Bitcoin Prices Keep Plunging

With no sign of stopping or where the bottom may be.

By JACK DENTON
Tue, May 10, 2022 9:54amGrey Clock 3 min

Cryptocurrency prices tumbled over the weekend and into Monday, with Bitcoin nearing a yearly low as investors continued to dump risky assets amid a tough stock market and challenging macroeconomic backdrop.

The price of Bitcoin has fallen more than 10.2% over the past 24 hours to roughly $44,000, deepening losses from over the weekend after changing hands around $51,000 on Friday. It puts the largest crypto at its lowest level since July 2021.

The latest selloff brings Bitcoin to less than half the value of its all-time high of $99,180 reached in November 2021, and is a significant move away from the relatively tight range near $57,000 that Bitcoin has been trading around for months.

“Bitcoin has followed the lead of the equity market, extending lower after a weak April,” said Katie Stockton, managing partner at technical research group Fairlead Strategies.

“Short-term momentum has deteriorated,” Stockton said. “Bitcoin is no longer oversold from a short-term perspective.

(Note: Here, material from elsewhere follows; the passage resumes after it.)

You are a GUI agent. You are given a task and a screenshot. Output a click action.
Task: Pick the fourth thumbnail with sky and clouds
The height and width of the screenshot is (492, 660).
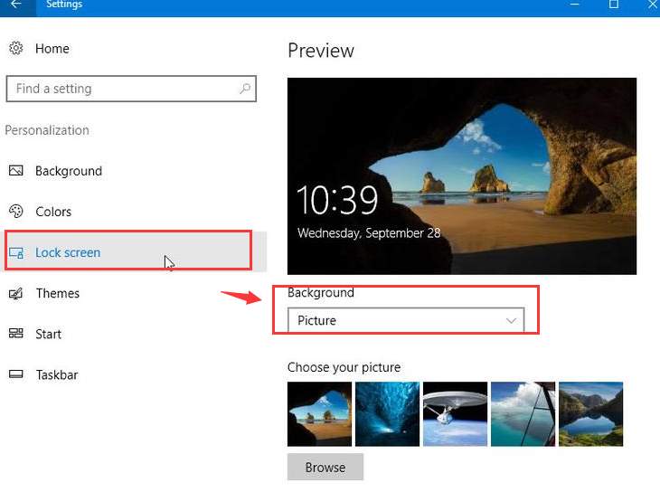click(523, 414)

This creates additional risk.”

Ether, the second-largest crypto, was down 10% to below $3590, declining over the weekend after trading around $3,880 on Friday. It’s now changing hands around the lowest levels since 2021.

Smaller cryptos, or “altcoins,” were not spared, declining Monday to further losses since Friday. Solana and Cardano both fell around 12% to 15%. Luna, the token that plays an integral role in maintaining stablecoin TerraUSD’s peg to the U.S. dollar, has dropped more than 30% since Friday after selling pressure saw Terra de-peg over the weekend and Monday. The incident with Terra has also rattled the crypto space more widely.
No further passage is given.